You cannot buy fresh milk. If you're lucky, you can find powdered milk. Otherwise you have to rely on condensed milk and evaporated milk - like you hear of people doing when war is raging.

Also, I haven't baked in such a long time because I can't find margarine. All you can buy is low-fat spreads but you cannot bake with that.

And eggs are so very pricey. You have to pay 3.5m Zimbabwean dollars for one egg.

But then of course, I am lucky in that I can afford to eat three meals a day.

I suppose everyone is looking forward to the long Easter holiday weekend - families coming together and sharing time together.

But to be honest, the shortages have taken the fun out of holidays. I haven't heard anyone making plans.

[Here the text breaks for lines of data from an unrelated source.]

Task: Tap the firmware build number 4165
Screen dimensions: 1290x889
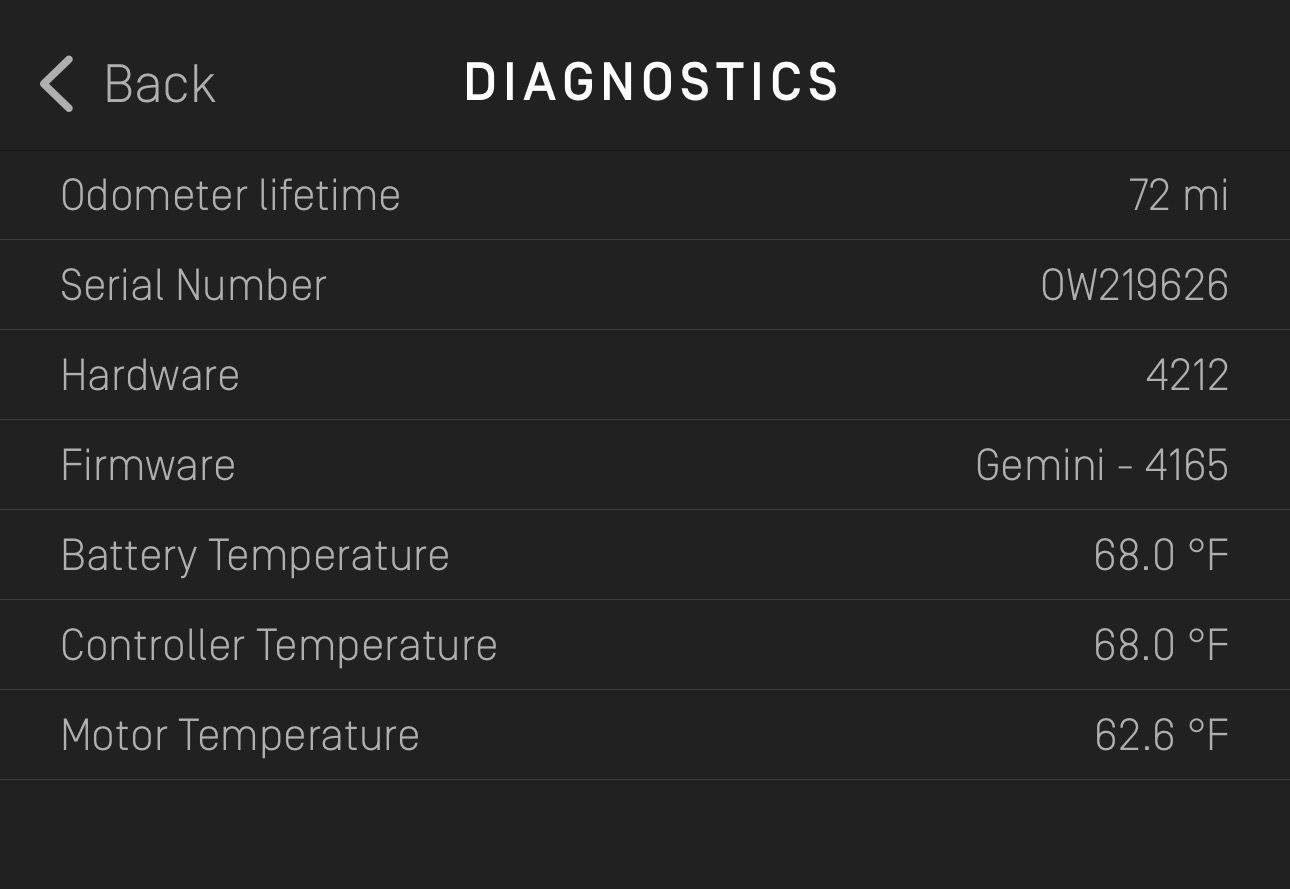Action: (1187, 465)
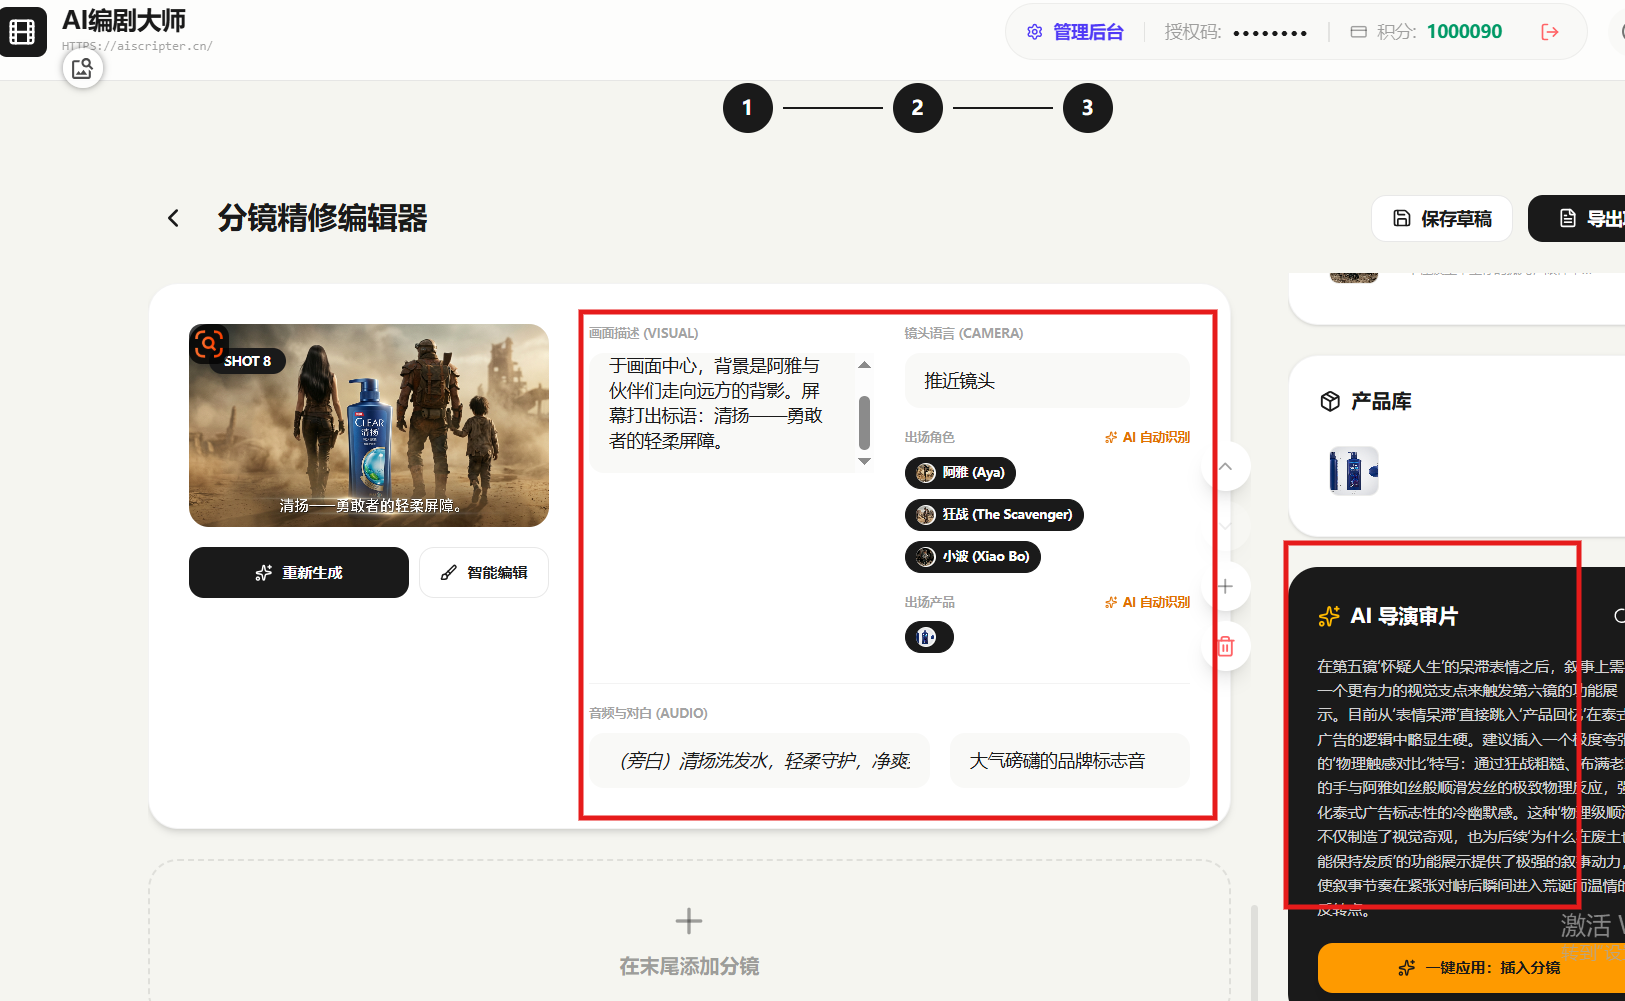Go to step 2 in the progress stepper
1625x1001 pixels.
pyautogui.click(x=917, y=108)
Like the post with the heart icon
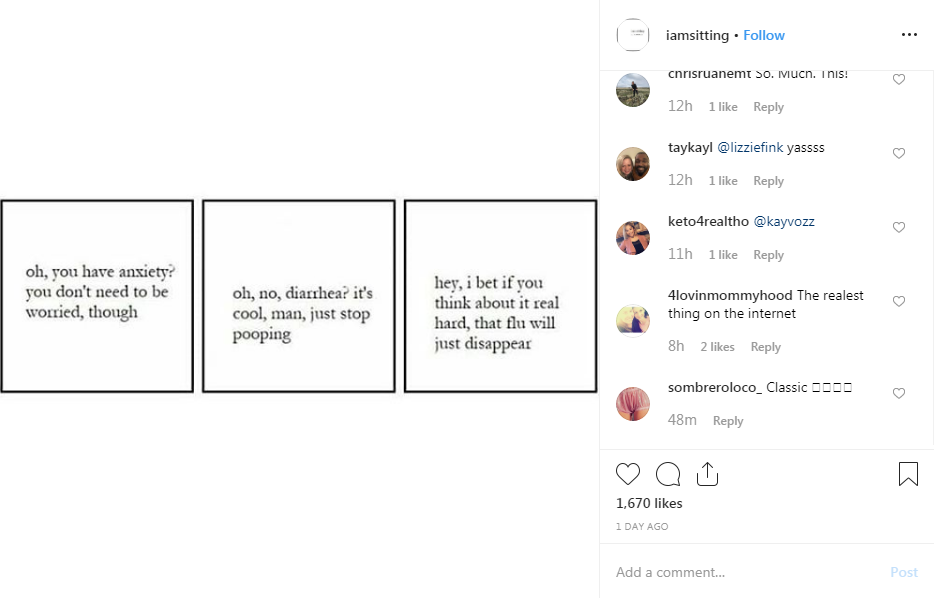This screenshot has height=598, width=934. pos(628,474)
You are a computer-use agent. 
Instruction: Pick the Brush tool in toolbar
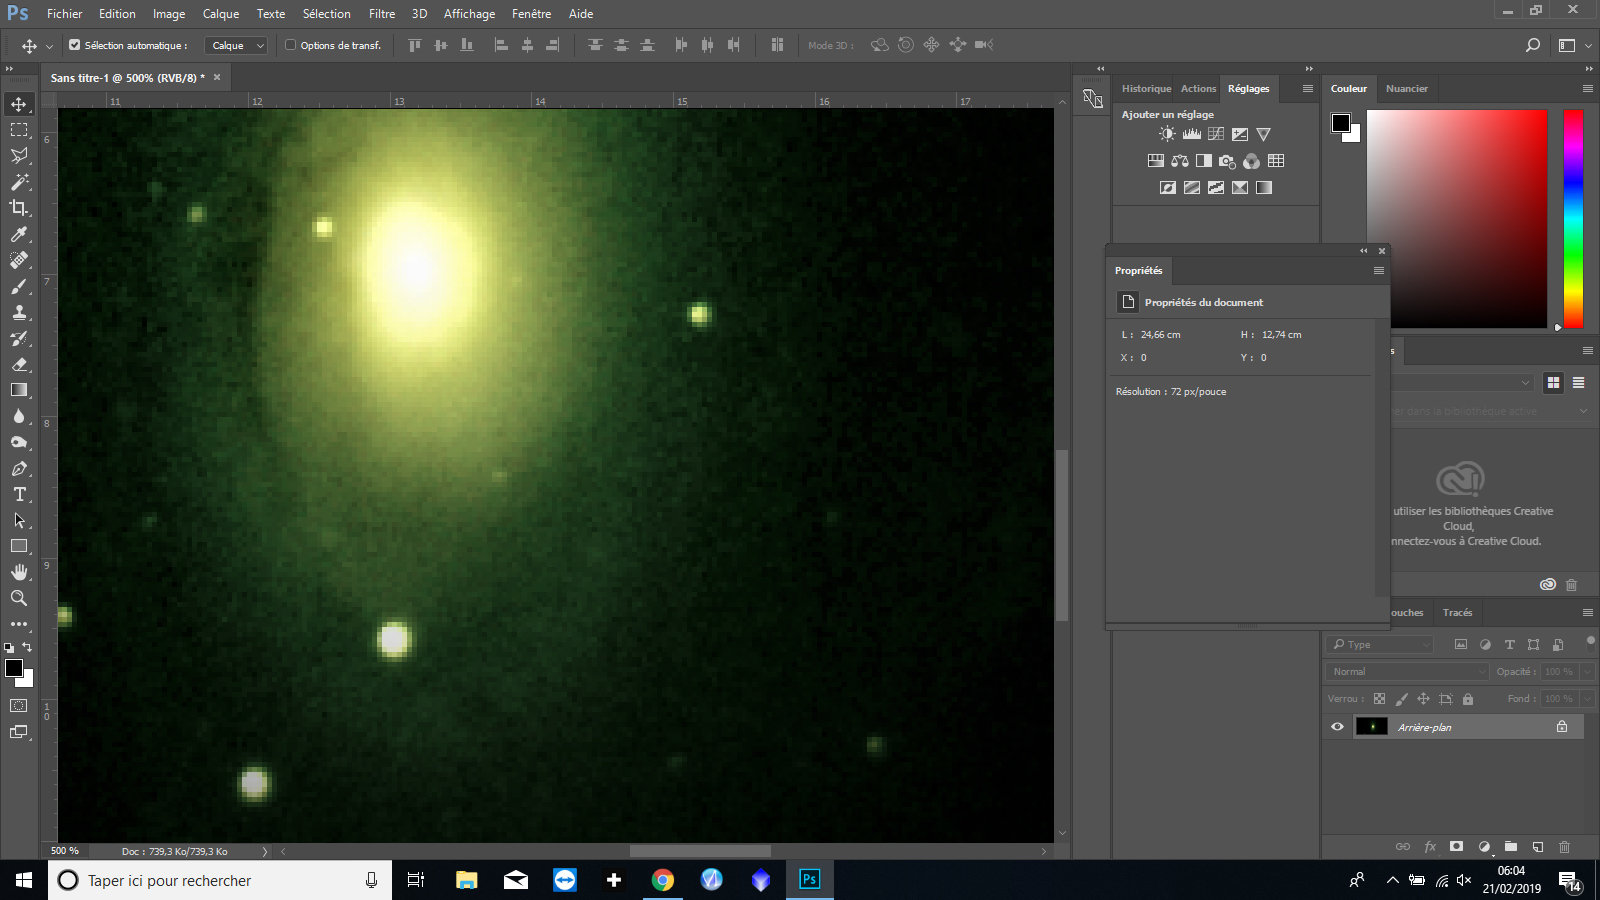pyautogui.click(x=19, y=286)
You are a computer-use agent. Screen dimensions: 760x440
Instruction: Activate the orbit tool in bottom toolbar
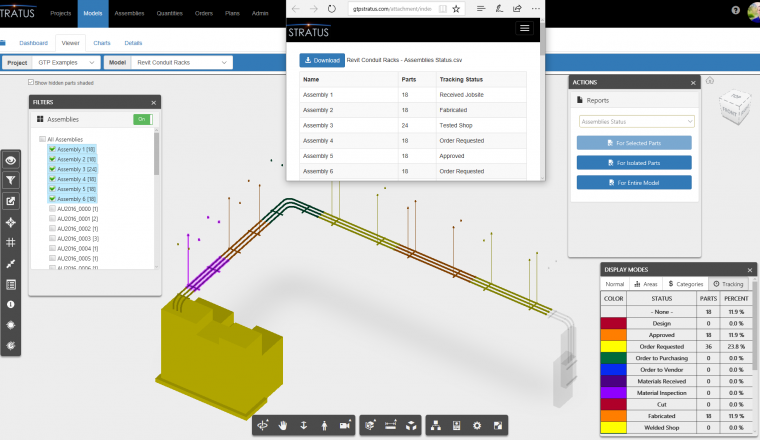coord(264,425)

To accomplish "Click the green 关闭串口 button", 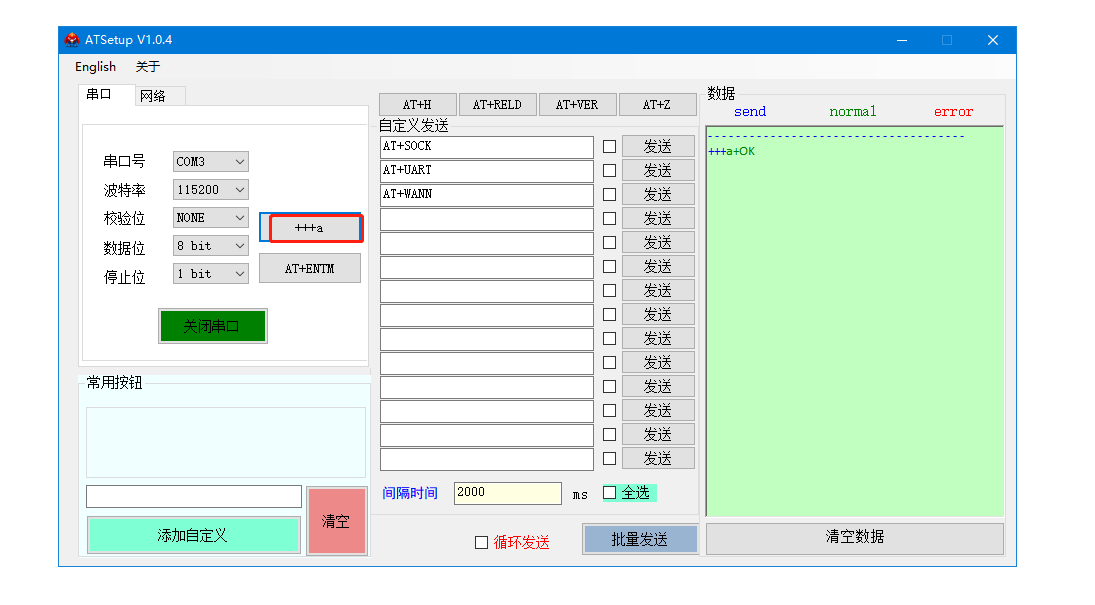I will tap(212, 326).
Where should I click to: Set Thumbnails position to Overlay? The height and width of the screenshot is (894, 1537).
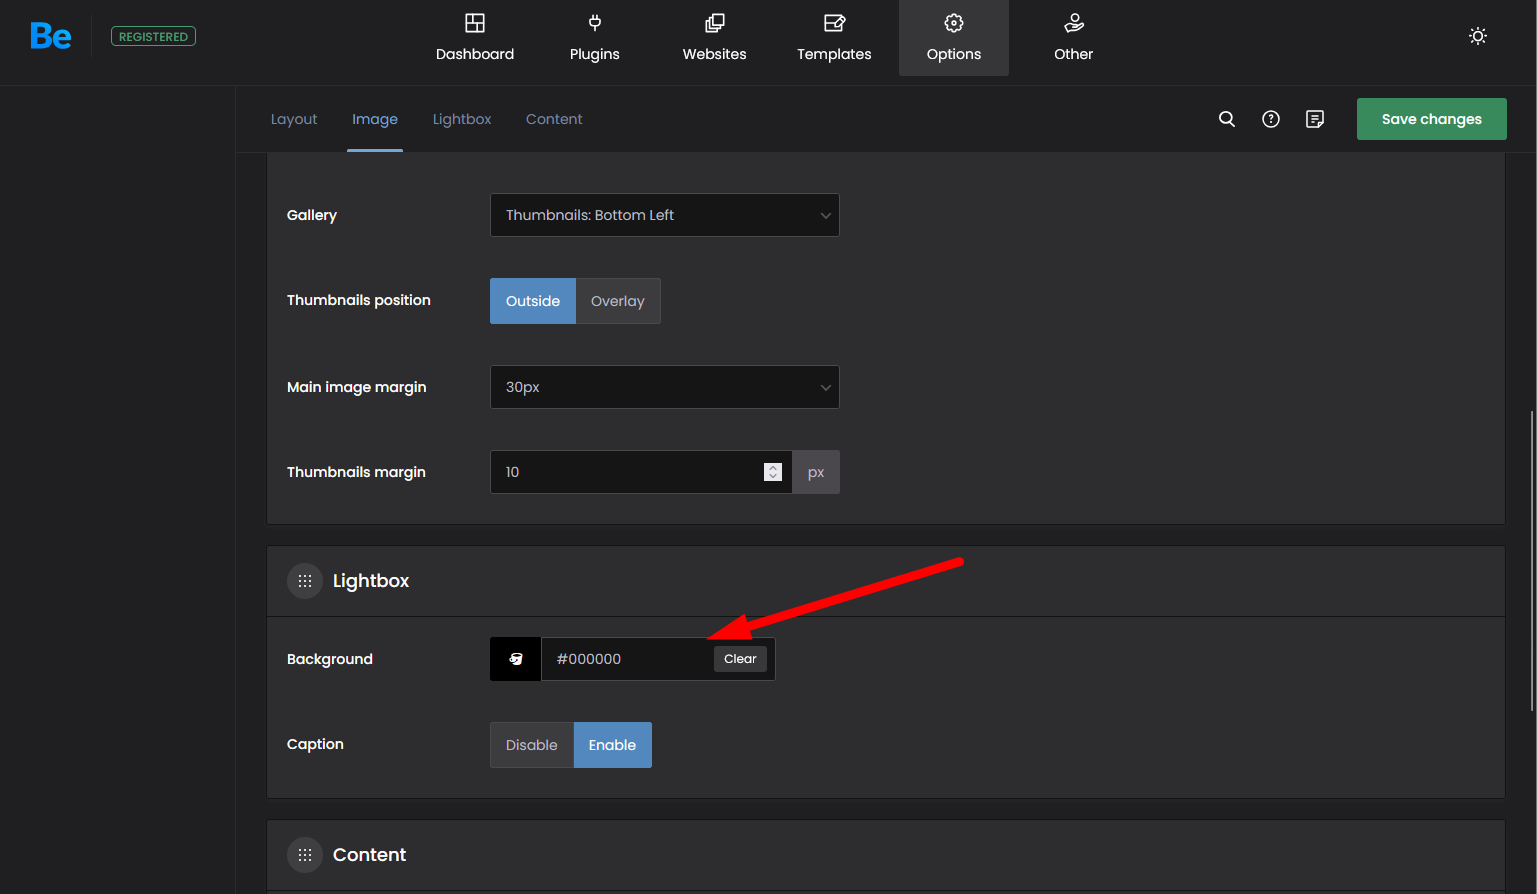click(617, 301)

People are not even buying Easter eggs. They just seem so frivolous during times like these.

Looking ahead

But people are really looking forward to the 29th.

People are really psyched up for election day.

I don't think the country has been this excited for such a long time.

My work colleagues and I are counting down the days to cast their vote.

Everyone's mood is very positive. It's a great feeling.

Until then, I'm looking forward to seeing my sister. She's flying up from South Africa for Easter.

And she's going to bring me some cheese.

It has been months since I ate cheese - it will be my Easter treat!